== The data

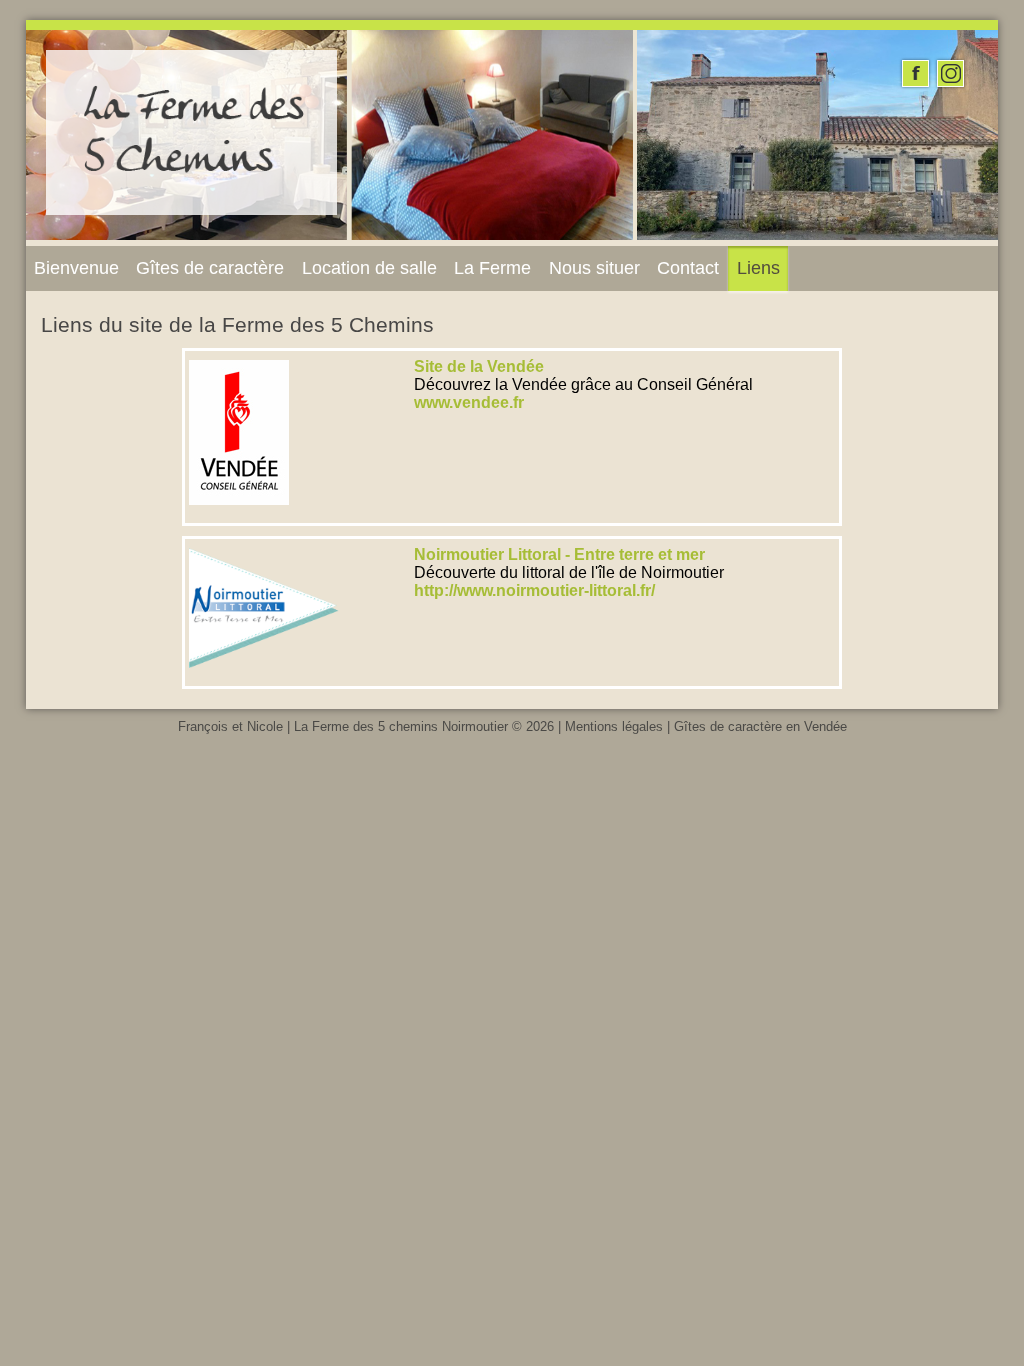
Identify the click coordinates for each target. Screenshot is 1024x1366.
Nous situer (594, 268)
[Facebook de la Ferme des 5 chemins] (915, 73)
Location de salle (369, 268)
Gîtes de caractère (210, 268)
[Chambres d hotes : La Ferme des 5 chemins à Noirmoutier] (192, 209)
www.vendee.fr (469, 402)
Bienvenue (76, 268)
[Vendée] (239, 511)
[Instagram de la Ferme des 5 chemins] (950, 73)
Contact (688, 268)
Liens (758, 268)
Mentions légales (614, 726)
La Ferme (492, 268)
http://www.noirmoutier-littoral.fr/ (534, 590)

====

● **Work instruction**
Starting from the line containing "Contact (688, 268)", repeat each line through the end of the entries, exactly.

● **Written answer**
Contact (688, 268)
Liens (758, 268)
Mentions légales (614, 726)
La Ferme (492, 268)
http://www.noirmoutier-littoral.fr/ (534, 590)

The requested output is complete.